The next incarnation was the bitslice implementation. Each cuda thread would now compute 64 instead of 1 A5/1 engine. Later it turned out that the 64bit assembly language support was not a real hardware mode and the 64bit implementation was really emulated with 32bit instructions. Due to the new vertical layout of the data, one half of the operations needed for A5/1 were 32 times as fast as before (including the computation of the majority clocking, the computation of the keystream output and the computation of the feedback). The downside was that the A5/1 register shift, which was 3 hardware shift instructions in the old code, now had to be done with 64 * (2 and + 1 or instruction). Put another way, the virtual number of instructions per A5/1 engine per bit produced was N * 1/32 + 6, where N is around 20 (majority, output, feedback ops) and the 6 is 192 / 32. The speed of the bitslice code on nvidia hardware was 500M or 3 times faster than the old 4bit lookup code.

The fact that our bitslice implementation has plenty of independent instructions meant that we could use the 5 VLIW instruction slots of ati hardware up to nearly 100%. And when the algorithm permits this, then ATI hardware is faster than nvidia hardware. A single HD5870 produces around 1600M per second, and the 4870, comparable to the GTX280, would therefore produce 800M per second.

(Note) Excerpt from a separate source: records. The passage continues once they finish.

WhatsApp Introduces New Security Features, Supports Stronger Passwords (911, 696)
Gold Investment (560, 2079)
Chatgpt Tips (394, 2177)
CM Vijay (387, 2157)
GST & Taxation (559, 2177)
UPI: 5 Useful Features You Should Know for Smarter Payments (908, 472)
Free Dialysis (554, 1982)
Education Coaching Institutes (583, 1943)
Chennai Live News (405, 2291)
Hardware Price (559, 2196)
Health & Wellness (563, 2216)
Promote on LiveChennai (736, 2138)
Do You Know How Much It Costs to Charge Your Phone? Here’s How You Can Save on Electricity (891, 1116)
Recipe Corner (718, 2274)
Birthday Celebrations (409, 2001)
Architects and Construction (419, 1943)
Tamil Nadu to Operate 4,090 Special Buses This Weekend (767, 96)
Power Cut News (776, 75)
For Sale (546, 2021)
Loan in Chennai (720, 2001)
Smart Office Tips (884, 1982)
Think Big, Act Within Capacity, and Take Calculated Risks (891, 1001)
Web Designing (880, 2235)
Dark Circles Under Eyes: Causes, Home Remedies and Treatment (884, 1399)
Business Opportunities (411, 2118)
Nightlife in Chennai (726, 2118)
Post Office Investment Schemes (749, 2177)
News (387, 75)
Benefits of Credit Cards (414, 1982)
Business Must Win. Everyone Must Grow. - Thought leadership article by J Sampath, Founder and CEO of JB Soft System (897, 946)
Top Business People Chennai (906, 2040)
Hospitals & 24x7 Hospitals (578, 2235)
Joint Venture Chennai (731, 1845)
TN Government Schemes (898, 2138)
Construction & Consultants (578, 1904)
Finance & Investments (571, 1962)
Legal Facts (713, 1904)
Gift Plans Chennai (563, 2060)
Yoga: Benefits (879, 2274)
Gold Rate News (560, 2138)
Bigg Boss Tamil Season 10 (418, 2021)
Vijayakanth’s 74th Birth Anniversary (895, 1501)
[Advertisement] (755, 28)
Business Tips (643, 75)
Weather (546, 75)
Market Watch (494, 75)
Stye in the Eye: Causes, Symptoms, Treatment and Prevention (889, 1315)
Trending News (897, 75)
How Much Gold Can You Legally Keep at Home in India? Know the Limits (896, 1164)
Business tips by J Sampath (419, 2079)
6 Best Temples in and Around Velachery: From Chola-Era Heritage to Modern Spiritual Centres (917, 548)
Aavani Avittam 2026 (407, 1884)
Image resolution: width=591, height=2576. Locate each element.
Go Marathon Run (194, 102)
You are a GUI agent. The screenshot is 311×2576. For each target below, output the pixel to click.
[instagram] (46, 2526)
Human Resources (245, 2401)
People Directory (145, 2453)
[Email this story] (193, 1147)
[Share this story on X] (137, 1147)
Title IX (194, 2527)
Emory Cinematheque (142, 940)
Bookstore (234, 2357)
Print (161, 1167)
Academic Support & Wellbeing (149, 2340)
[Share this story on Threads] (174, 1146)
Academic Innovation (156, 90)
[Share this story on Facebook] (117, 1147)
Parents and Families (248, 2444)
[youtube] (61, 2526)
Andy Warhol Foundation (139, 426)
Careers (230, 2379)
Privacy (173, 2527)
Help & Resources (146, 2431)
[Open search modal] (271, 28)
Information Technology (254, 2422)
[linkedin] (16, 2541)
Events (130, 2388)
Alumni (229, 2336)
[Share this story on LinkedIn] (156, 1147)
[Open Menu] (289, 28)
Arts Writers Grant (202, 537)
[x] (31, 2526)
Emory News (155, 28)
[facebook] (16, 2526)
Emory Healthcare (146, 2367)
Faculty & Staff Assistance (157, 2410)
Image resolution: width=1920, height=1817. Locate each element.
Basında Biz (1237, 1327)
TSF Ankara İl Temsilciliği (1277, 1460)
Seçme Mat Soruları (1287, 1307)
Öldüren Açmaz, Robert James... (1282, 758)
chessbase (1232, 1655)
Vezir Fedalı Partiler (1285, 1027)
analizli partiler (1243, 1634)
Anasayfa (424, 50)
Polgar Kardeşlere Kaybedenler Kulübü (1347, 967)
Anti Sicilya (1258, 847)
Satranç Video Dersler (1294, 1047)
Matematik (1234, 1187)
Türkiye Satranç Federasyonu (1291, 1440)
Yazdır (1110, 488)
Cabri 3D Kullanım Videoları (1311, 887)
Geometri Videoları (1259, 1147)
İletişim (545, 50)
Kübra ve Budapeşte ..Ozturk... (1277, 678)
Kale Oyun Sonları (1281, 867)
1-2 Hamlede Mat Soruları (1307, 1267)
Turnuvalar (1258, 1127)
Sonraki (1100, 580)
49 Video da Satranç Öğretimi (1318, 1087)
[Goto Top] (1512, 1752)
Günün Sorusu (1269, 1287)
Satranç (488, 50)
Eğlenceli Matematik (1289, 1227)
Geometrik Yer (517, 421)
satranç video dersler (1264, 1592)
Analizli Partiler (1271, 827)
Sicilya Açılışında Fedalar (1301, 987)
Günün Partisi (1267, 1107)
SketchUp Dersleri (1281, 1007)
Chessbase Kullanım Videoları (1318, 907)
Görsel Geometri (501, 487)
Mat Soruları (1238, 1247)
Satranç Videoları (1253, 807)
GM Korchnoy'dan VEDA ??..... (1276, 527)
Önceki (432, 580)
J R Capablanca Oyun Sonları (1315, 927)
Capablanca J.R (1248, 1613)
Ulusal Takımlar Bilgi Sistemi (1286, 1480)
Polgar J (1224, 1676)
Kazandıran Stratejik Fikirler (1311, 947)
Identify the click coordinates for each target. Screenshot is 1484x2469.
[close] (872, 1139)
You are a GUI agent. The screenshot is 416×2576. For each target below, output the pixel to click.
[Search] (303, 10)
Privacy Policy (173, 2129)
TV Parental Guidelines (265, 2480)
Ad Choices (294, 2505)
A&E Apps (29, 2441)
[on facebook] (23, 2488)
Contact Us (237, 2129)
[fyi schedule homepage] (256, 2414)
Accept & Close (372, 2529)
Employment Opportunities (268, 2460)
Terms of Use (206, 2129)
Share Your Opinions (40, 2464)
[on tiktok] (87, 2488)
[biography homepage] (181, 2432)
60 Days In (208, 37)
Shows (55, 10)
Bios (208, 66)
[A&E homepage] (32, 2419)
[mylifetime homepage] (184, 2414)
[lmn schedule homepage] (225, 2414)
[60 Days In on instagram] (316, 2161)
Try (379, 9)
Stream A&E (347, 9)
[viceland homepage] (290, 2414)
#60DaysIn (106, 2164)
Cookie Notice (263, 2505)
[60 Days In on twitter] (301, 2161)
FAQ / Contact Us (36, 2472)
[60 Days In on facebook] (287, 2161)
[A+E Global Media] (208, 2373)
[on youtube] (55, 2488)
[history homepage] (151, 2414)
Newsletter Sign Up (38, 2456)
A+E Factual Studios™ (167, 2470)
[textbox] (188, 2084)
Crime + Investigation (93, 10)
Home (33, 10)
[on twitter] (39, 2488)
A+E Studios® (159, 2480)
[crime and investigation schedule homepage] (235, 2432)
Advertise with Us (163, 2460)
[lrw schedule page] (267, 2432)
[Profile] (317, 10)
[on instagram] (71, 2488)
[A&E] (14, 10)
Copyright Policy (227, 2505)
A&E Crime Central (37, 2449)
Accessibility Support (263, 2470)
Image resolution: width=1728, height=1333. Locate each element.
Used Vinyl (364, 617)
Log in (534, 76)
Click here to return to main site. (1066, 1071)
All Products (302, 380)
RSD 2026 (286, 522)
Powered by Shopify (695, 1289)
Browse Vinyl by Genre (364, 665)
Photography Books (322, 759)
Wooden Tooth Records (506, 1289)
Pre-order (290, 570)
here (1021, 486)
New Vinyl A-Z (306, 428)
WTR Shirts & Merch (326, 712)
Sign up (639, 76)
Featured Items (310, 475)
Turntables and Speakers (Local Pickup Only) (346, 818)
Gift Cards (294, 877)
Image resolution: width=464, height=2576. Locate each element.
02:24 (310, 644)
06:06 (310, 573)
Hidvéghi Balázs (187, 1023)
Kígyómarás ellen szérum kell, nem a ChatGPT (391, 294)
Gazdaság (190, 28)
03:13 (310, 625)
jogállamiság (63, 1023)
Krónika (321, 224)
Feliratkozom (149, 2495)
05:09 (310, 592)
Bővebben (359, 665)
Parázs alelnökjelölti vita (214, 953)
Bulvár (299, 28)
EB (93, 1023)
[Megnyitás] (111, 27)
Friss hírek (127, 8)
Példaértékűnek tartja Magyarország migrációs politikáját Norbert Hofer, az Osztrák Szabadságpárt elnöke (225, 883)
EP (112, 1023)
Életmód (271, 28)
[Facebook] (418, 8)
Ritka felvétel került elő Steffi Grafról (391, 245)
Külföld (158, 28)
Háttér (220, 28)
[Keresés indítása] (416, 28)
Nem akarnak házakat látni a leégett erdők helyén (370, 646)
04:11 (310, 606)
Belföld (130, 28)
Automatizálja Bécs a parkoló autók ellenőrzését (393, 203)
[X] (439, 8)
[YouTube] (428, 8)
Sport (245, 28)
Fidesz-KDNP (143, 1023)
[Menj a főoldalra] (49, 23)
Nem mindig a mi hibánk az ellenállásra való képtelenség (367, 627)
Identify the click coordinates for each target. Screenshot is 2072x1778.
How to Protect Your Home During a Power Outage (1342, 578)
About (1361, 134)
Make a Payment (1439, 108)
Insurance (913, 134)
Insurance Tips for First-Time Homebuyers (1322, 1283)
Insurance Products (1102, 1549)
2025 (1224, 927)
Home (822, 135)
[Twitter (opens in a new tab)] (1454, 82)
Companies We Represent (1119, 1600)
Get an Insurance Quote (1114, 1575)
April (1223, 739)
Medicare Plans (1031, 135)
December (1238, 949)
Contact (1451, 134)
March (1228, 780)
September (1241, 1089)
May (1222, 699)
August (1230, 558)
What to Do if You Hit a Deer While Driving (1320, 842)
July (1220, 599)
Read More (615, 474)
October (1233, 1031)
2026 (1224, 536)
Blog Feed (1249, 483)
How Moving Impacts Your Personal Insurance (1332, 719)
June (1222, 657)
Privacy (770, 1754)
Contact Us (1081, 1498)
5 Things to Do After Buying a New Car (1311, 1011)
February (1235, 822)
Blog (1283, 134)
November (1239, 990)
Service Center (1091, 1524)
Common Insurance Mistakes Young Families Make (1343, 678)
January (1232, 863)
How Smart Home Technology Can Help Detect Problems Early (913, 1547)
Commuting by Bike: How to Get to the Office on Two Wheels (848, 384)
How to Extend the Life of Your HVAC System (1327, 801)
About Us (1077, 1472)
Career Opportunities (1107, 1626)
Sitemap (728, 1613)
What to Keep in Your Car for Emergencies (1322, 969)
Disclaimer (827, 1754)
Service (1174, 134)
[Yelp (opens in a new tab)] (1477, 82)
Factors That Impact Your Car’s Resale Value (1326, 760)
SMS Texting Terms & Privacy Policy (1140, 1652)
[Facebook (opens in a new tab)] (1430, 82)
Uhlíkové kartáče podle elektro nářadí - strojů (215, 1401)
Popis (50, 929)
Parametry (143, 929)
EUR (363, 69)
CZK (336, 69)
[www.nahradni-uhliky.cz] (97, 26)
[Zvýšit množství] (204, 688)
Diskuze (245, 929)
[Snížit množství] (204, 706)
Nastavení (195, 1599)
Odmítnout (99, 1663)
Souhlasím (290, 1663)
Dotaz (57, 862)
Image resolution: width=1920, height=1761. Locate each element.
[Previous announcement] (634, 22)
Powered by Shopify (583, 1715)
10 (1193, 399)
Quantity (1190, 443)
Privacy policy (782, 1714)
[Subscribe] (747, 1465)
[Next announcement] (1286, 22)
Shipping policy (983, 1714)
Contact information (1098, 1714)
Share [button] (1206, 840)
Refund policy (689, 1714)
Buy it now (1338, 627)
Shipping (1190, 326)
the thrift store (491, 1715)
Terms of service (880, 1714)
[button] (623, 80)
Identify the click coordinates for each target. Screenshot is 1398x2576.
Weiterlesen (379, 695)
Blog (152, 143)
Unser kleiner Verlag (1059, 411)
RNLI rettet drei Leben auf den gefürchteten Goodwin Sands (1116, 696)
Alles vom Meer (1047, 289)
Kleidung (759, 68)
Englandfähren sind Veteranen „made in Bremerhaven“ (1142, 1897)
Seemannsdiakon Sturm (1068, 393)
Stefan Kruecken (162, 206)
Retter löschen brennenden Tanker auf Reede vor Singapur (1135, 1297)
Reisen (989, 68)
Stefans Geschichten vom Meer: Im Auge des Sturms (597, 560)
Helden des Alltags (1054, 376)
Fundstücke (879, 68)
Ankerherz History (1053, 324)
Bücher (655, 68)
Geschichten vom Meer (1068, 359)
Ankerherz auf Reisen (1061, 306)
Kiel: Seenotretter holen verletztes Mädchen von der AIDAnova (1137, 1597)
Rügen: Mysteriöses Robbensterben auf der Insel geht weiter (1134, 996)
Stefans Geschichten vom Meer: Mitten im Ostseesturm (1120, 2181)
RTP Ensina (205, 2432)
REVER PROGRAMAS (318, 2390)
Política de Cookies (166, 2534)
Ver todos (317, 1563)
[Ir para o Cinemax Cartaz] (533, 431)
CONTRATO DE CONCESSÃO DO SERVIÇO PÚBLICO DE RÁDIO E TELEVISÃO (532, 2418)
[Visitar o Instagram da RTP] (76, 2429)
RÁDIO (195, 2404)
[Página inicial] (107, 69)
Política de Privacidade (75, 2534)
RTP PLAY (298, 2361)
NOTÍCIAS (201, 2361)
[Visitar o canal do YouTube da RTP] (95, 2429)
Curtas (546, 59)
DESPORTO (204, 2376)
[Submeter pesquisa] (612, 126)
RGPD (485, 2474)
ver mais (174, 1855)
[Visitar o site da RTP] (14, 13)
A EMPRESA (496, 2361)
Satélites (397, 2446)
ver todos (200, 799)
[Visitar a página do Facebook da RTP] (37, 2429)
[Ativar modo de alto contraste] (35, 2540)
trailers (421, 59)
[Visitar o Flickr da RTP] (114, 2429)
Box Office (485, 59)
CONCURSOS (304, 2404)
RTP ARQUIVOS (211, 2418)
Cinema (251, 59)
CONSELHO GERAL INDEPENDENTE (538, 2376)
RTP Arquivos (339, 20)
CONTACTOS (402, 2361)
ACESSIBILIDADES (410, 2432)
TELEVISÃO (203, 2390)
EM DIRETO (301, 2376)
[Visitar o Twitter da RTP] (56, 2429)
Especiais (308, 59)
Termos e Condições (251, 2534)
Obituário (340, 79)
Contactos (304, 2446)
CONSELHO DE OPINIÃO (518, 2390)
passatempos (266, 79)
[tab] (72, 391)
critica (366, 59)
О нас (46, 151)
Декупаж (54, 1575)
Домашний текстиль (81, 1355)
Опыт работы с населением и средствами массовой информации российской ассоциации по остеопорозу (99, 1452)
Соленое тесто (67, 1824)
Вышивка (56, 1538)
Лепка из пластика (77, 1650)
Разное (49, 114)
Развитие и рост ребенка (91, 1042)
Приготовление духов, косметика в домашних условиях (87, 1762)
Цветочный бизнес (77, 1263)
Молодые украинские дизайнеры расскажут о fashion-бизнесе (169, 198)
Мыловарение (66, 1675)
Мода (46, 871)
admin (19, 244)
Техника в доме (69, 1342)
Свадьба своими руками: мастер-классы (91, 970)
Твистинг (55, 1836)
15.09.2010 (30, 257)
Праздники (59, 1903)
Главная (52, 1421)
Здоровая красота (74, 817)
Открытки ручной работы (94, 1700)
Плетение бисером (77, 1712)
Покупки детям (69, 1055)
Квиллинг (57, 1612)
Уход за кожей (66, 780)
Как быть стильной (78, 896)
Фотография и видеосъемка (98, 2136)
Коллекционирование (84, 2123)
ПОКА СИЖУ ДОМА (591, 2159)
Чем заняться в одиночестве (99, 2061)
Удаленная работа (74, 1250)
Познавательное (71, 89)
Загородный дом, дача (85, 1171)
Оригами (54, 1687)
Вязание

Optimization of the algorithm brought us from 32M to 500M, the port to ATI hardware to an estimated 800M and the availability of a new GPU generation in late 2009 to 1600M. Together with the updated assumption on the amount of known plaintext and the realization that 1/8 of the keyspace is enough if you do 250% more work per round in the table, our initial estimate of 240 GPU months now shrunk to 240 * 160M / 1600M / 8 * 2.5 = 8 GPU month. We are so fast now that it takes less time to generate the tables yourself if you have a HD5870 but less than 1Mbit of internet connectivity to download them.